Bolivia President, Former FMs Discuss Sea-Dispute Case against Chile

LA PAZ – Bolivia’s President Evo Morales met on Wednesday with a group of former foreign ministers to prepare for the final phase of a sea-access case brought against Chile before the International Court of Justice in The Hague, Netherlands.

Morales took part in the meeting at the presidential palace in La Paz along with his vice president, Alvaro Garcia Linera, and current foreign minister, Fernando Huanacuni.

Also attending were a group of Bolivian former foreign ministers: Carlos Iturralde, Gustavo Fernandez, David Choquehuanca, Javier Murillo and Carlos Saavedra.

Justice Minister Hector Arce said the suggestions of the former top diplomats were very valuable and that the country was now as well prepared as possible to face the oral phase of the dispute in March, which he called the “most important stage of the proceedings.”

Bolivia and Chile are to begin making their oral arguments in the latter half of March, while the former is to make its closing argument on March 26 and the latter two days later.

During an event Monday celebrating his 12 years in power, Morales said it was important to heal this long-standing wound with Chile and not leave this dispute to be resolved by future generations.

Bolivia lost 400 kilometers (250 miles) of coastline and 120,000 sq. kilometers (46,330 sq. miles) of territory to Chile as a consequence of its 1879-1880 participation in the War of the Pacific, a conflict in which Chile defeated Peru and Bolivia and wrested territory from its neighbors.

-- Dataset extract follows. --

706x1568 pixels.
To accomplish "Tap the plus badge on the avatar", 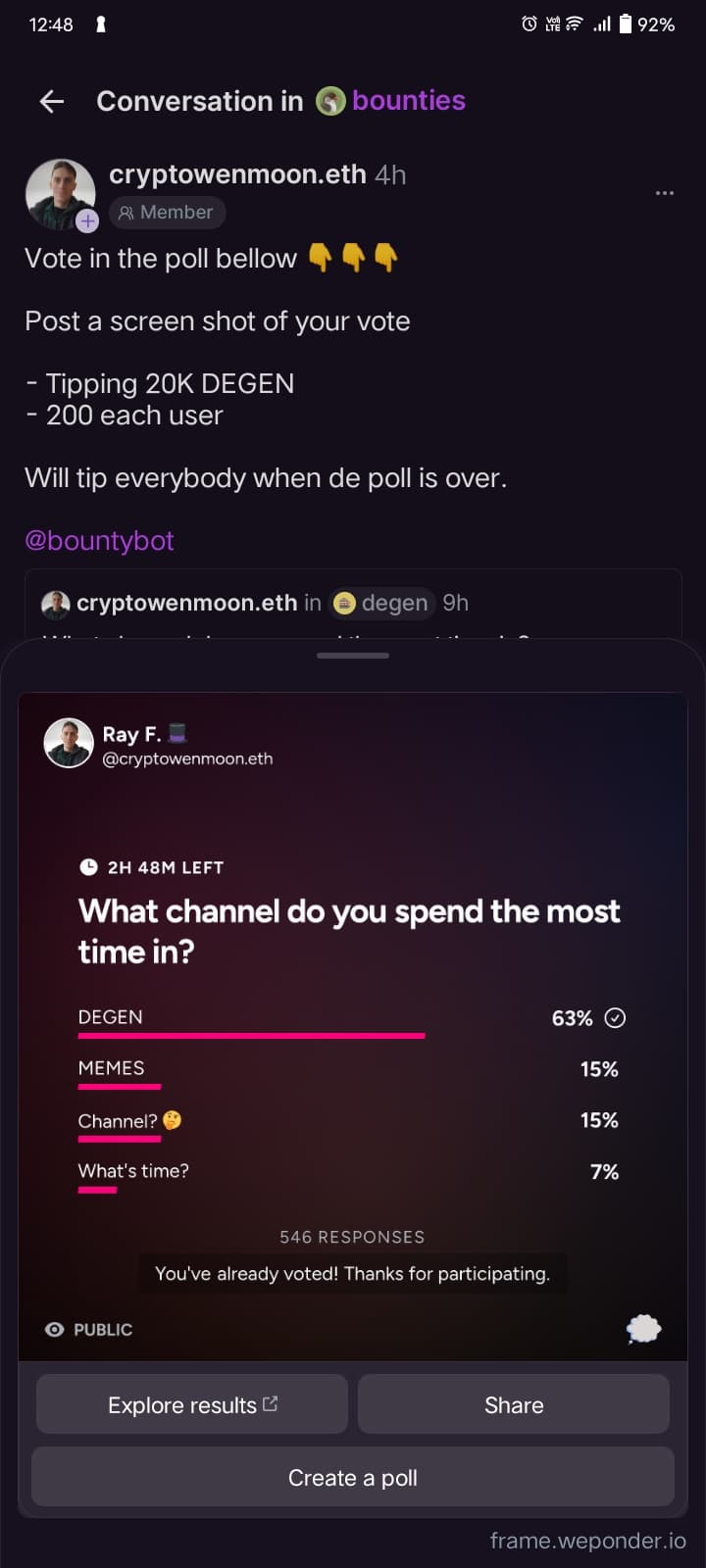I will coord(87,220).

La Paz brought the case before the ICJ in 2013 in a bid to force Chile to negotiate a deal that would give it at least a portion of the Pacific coastline.

Chile says there is nothing to negotiate because the countries’ borders were established in a 1904 peace treaty.

In 2015, however, the World Court agreed with Bolivia that it had jurisdiction to hear the case.

The ICJ said then that Bolivia’s claims about Chile’s obligation to negotiate sovereign access to the Pacific were not addressed in the treaty.